*** Opening of Recorded information ***

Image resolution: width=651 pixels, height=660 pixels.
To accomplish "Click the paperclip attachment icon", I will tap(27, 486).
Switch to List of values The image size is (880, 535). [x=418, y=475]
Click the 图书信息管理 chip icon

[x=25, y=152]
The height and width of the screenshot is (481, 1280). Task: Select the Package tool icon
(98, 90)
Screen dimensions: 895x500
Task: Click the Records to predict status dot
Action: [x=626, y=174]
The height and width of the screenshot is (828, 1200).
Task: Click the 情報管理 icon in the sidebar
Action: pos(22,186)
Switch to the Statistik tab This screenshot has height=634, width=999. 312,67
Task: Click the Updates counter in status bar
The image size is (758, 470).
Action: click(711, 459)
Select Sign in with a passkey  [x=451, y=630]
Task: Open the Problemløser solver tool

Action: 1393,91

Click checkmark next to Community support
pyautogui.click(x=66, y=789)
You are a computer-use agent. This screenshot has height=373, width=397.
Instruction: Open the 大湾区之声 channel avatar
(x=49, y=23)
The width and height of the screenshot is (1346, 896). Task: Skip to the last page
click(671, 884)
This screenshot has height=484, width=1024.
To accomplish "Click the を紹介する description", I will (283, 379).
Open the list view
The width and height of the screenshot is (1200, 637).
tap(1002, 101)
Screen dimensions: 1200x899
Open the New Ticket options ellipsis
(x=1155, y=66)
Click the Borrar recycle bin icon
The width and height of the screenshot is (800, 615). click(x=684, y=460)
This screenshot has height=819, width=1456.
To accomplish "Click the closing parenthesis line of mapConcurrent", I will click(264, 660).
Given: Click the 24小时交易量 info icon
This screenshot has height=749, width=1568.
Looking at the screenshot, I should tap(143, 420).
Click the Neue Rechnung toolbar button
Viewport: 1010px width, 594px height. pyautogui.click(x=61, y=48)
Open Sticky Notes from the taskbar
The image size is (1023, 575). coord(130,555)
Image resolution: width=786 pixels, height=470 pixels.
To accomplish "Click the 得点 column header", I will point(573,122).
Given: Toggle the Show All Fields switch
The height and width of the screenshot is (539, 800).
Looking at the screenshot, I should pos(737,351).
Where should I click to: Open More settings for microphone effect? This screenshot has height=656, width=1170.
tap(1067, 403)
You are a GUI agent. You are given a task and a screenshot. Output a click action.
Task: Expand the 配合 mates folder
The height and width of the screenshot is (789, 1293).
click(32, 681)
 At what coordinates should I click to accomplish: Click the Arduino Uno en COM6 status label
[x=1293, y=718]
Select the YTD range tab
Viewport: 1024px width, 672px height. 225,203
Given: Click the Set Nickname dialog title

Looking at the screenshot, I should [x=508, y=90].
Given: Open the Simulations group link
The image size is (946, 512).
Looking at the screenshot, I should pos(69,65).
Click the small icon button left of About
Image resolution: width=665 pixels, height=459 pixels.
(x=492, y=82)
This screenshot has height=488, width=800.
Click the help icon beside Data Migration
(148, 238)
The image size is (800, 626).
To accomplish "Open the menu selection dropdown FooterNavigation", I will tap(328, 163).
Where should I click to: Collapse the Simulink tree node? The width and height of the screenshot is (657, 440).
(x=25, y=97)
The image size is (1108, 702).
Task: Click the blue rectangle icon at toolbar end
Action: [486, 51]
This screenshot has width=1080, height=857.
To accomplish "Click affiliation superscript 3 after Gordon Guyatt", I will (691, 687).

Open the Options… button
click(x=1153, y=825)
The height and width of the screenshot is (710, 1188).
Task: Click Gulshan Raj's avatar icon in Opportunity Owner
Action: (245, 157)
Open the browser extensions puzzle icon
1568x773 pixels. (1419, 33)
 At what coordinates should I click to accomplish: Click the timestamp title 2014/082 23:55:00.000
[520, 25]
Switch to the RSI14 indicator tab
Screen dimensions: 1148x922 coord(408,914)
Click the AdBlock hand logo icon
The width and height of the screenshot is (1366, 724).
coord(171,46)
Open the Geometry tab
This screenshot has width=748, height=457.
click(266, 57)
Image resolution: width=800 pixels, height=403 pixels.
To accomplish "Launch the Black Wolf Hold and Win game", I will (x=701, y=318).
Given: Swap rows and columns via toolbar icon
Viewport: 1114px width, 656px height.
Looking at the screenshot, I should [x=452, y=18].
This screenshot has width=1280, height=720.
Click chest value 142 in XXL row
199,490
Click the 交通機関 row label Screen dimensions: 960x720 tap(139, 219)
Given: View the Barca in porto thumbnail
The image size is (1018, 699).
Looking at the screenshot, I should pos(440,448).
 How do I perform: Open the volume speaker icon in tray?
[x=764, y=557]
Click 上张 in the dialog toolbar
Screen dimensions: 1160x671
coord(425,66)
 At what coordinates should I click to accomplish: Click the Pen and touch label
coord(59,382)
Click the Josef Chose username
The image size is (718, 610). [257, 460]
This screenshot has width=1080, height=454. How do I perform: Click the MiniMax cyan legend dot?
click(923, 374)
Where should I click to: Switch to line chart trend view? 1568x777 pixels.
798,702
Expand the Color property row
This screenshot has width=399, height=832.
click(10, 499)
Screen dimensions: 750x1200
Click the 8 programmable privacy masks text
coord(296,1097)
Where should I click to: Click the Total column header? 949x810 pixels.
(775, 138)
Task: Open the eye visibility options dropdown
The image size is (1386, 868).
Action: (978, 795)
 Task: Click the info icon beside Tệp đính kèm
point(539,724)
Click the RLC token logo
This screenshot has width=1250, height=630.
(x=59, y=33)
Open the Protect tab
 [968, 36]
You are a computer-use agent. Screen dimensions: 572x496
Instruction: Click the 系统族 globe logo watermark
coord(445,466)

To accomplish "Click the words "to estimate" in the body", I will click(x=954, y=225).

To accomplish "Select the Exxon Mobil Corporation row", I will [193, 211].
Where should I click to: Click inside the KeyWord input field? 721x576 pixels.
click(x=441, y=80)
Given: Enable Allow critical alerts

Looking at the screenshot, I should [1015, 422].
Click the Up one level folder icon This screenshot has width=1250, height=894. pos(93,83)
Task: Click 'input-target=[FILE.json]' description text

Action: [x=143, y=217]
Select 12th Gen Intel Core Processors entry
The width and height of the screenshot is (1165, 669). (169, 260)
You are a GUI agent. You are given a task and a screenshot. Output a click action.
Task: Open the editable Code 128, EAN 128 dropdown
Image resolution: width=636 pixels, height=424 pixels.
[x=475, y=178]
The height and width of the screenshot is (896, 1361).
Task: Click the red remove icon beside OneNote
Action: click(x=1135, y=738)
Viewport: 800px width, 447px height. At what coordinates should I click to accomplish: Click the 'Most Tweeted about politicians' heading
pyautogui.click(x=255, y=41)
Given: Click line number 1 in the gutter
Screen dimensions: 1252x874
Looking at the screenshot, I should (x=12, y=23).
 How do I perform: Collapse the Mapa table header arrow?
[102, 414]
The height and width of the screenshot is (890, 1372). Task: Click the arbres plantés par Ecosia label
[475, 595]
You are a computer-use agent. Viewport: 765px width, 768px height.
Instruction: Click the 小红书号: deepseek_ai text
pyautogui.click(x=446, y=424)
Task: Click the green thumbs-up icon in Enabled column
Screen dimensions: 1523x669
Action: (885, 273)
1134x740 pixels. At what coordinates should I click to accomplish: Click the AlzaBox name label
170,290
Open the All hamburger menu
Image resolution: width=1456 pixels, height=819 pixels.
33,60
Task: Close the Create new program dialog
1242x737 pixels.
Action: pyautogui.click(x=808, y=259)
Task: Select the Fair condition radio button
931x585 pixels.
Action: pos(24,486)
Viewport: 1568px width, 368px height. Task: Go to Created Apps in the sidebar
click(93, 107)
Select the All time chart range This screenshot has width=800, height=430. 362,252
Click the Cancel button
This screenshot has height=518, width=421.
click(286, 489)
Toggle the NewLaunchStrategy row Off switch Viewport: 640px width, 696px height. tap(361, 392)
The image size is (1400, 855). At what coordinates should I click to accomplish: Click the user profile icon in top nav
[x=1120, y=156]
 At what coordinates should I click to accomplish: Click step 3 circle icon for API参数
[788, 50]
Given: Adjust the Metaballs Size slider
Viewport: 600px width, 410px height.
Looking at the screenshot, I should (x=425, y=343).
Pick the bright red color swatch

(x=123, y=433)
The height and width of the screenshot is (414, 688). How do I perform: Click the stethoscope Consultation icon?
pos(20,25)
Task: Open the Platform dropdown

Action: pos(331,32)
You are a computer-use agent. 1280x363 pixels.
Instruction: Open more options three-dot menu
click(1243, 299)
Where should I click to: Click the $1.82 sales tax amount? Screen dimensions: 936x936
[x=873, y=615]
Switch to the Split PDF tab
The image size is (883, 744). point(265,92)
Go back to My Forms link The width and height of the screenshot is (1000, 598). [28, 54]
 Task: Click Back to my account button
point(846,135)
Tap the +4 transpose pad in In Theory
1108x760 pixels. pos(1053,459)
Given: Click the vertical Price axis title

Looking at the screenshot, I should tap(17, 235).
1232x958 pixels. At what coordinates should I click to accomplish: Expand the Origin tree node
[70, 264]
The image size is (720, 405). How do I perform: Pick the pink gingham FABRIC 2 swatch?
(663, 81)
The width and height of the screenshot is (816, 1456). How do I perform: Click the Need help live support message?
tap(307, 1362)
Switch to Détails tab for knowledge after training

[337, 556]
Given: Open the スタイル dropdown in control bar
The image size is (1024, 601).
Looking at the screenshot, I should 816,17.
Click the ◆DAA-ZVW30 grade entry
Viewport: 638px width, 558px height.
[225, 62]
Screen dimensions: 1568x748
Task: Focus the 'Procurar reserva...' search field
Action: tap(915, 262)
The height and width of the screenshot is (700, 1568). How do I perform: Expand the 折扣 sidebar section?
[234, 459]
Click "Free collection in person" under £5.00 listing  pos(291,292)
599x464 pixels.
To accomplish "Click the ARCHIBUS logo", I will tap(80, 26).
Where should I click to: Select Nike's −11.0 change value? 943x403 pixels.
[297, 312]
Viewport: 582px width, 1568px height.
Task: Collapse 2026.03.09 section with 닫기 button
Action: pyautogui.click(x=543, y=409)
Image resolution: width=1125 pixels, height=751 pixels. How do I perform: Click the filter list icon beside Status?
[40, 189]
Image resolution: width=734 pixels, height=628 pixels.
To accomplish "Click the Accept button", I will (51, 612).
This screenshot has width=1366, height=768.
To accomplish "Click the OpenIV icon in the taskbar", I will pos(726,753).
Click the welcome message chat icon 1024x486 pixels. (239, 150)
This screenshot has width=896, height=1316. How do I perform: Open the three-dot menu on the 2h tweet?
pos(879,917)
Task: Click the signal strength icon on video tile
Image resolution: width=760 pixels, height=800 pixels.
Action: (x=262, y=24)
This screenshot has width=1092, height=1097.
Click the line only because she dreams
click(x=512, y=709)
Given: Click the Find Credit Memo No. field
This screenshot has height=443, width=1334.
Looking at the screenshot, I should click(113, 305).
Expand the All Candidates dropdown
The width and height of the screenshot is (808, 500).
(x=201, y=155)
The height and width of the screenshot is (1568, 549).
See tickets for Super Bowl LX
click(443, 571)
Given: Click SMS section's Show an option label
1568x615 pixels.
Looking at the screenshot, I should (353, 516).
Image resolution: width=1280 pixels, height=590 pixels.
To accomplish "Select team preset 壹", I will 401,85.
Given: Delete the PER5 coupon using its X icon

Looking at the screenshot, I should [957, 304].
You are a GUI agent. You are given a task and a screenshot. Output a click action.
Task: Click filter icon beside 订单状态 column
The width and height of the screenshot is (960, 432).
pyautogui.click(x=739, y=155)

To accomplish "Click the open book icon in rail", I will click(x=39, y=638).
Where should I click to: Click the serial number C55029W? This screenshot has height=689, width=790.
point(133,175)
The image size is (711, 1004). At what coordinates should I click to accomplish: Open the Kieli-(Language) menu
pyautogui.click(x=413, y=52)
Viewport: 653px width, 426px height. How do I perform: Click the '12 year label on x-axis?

*** Close of Recorded information ***

» Exercise brief
Filter the preceding entries down to the lines with "computer".

» Answer to this task
You are a computer-use agent. This screenshot has height=373, width=397.
You are a computer-use agent. Screen dimensions: 572x496
You are a computer-use agent. Viewport: 765px width, 768px height.
You are a computer-use agent. 1280x363 pixels.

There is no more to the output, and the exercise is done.